As far as immigrants being criminals or more likely to commit crimes than native-born Americans—as the ex-President claimed in his Texas speech, Terry Collins wrote this week in USA Today that research indicates immigrants “actually commit fewer crimes than people born in the U. S.”

Trump and his supporters are quick to capitalize on a serious crime committed by an undocumented immigrant, such as the high-profile murder in Georgia.

But Collins points to the work of immigration policy analyst Alex Nowrasteh with the Cato Institute, a self-described “Libertarian think tank,” who says, ‘The findings show pretty consistently undocumented and illegal immigrants have a lower conviction rate and are less likely to be convicted of homicide and other crimes overall compared to native-born Americans in Texas.”

“They’re coming from jails and they’re coming from prisons and they’re coming from mental institutions and they’re coming from insane asylums and they’re terrorists,” Trump said in Eagle Pass.

He clearly has never heard of Nowrasteh, whose studies of undocumented immigrants from 2012-2022 show undocumented immigrants have a homicide rate fourteen percent under that of native-born citizens and a 41% lower total conviction rate. Legal immigrants have a 62% lower homicide rate

He told Collins, “I don’t think that Trump’s statements accurately convey the reality of immigration.”
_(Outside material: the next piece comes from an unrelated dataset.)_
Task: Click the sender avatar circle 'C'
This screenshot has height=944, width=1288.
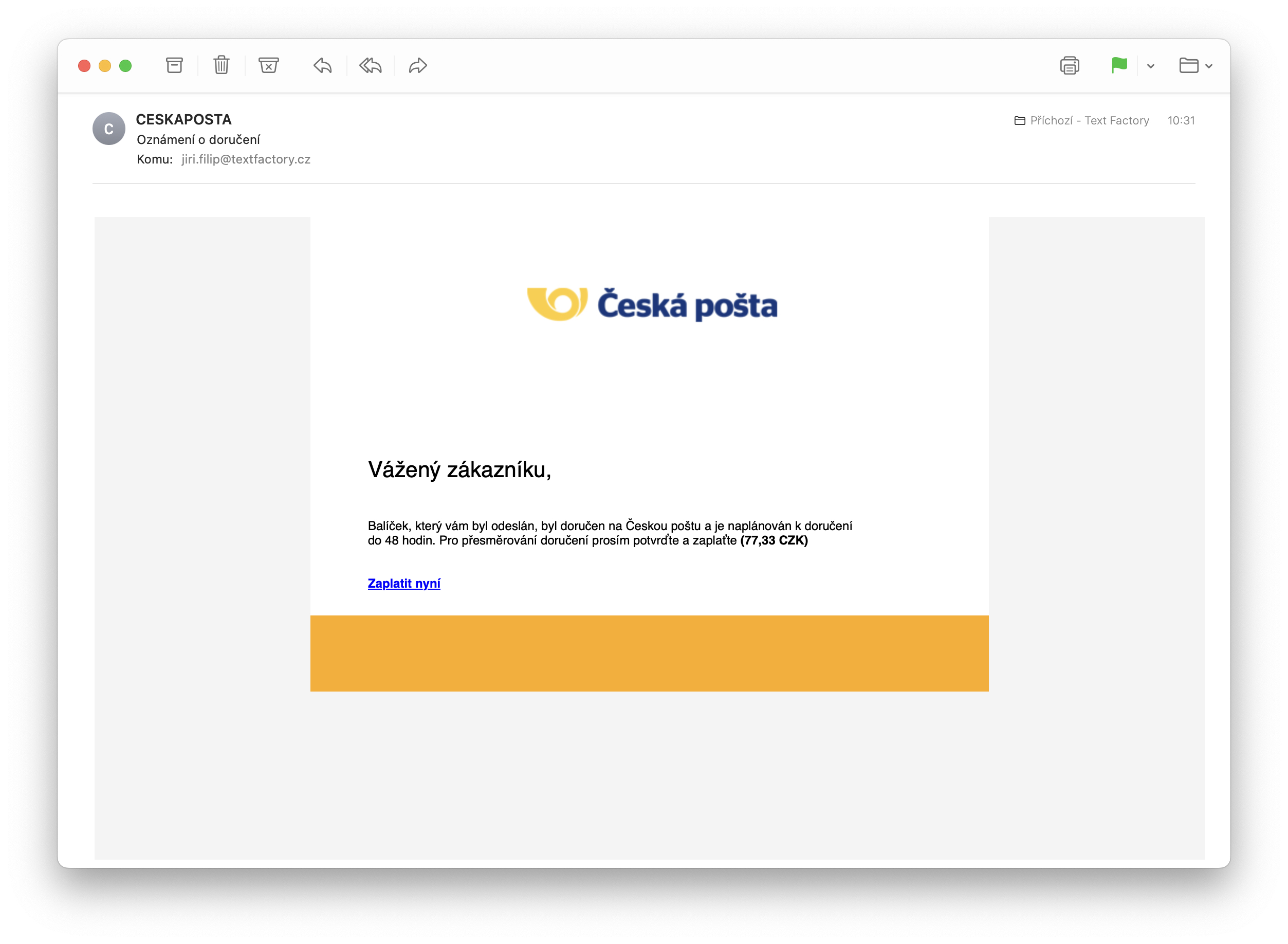Action: (108, 129)
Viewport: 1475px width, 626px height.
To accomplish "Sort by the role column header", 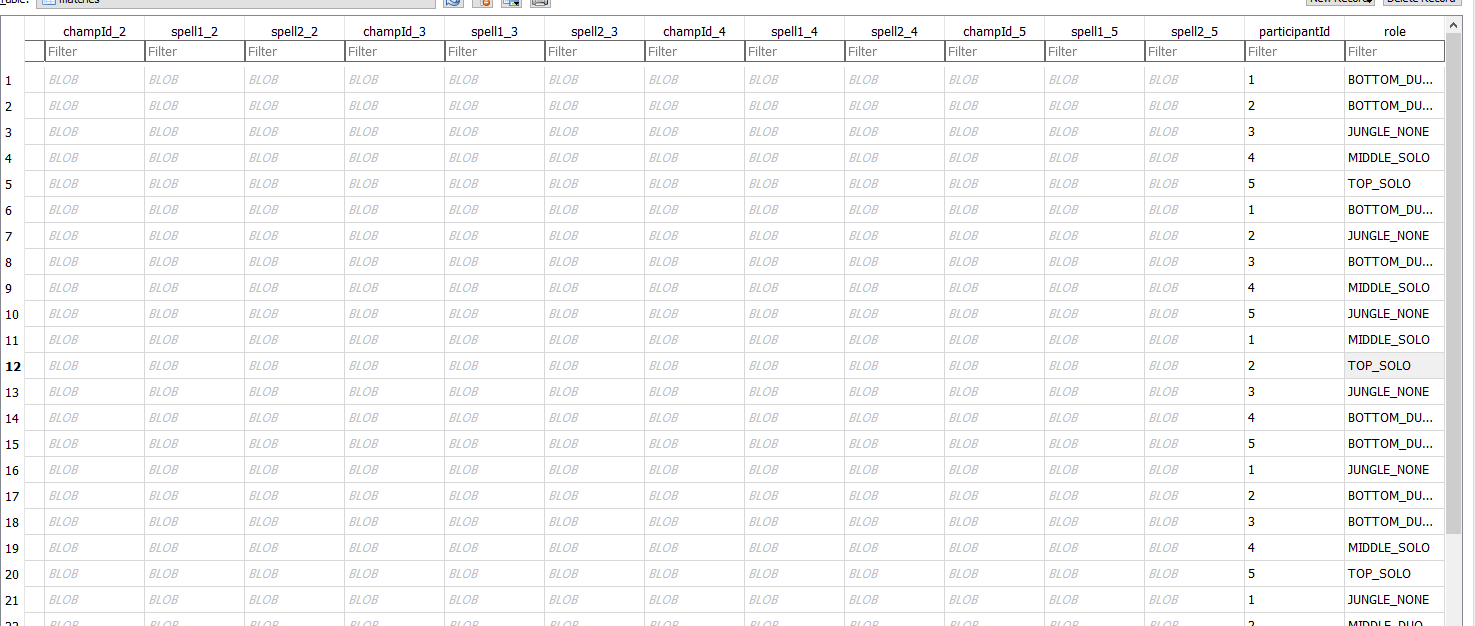I will click(x=1394, y=31).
The problem with all of this is that a lot of Americans are buying what the ex-president is selling.  The Pew Research Center, in a survey a few weeks ago, found that 57% of Americans think immigration leads to more crime.

Here’s some more research reported by Collins:

Stanford University Economics Professor Ran Abramitzky’s research shows the rates of crimes committed by immigrants in this country have been lower than those committed by native-born Americans. Incarceration rates have been dropping for the last six decades.  Nowrasteh says there’s a powerful reason for that: “Deportation is a hefty penalty, as being removed and sent back to their home country where they have fewer job and quality of life opportunities is enough to scare most immigrants.”

As far as criminals crossing the border in droves—-

The Border Patrol checks for criminal backgrounds before releasing them to enter this country, pending a hearing. The Patrol arrested more than 15,000 people with criminal records at the border last year, three-thousand more than in ’22.  So far this year, the number is more than 5,600.

Responsible people who know what they are talking about know that our border is not a sieve that leaks insane criminals who have been released from prisons throughout the world to come here and “poison” our country. It is not to our credit that we would listen to an irresponsible monolingual figure who hopes we drink HIS poison instead.

RIPPLES  

A Michigan jury recently convicted the mother of a 15-year old school shooter of involuntary manslaughter.

The issue was whether Jennifer Crumbley had any responsibility for her son’s murder of four students in 2021.  She was accused of gross negligence because she failed to tell school officials the family had guns, including a 9 mm handgun that son Ethan used on a shooting range the weekend before the attack. The charges said she had a duty under Michigan law to keep Ethan from harming others, of failing to secure a gun and ammunition, and failing to get her some mental health help.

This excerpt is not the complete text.